## [Provided records]
□ □ □

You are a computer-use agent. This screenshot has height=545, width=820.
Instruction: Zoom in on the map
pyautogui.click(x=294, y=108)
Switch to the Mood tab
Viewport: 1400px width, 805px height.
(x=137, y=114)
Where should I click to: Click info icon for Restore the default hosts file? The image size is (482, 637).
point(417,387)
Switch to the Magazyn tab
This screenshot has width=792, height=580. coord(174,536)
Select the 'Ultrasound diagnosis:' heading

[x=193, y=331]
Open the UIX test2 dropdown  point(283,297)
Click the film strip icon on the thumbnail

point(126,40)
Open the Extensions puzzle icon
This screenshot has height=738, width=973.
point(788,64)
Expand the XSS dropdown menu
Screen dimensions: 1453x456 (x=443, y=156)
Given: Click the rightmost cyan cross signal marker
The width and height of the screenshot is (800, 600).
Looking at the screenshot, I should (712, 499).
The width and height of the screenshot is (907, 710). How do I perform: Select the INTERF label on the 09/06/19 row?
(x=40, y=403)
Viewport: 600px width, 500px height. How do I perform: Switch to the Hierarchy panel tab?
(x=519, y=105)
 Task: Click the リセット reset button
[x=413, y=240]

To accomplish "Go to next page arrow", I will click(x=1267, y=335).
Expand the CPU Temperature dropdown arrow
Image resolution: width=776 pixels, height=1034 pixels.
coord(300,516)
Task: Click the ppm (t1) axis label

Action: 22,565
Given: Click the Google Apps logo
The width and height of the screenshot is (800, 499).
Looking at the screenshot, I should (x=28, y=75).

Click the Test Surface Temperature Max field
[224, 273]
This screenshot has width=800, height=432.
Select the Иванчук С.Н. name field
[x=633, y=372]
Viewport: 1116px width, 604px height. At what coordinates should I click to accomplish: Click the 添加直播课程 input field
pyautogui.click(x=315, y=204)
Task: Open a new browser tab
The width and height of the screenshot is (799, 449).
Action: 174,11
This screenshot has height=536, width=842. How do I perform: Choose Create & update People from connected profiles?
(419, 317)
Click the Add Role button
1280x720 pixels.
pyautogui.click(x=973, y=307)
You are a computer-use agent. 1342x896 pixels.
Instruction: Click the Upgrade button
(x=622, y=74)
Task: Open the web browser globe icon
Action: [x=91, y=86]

□ □ □

Lines with the word "agent" in them are the answer; report each one from the data.

## [Written solution]
You are a computer-use agent. This screenshot has height=545, width=820.
You are a computer-use agent. 1342x896 pixels.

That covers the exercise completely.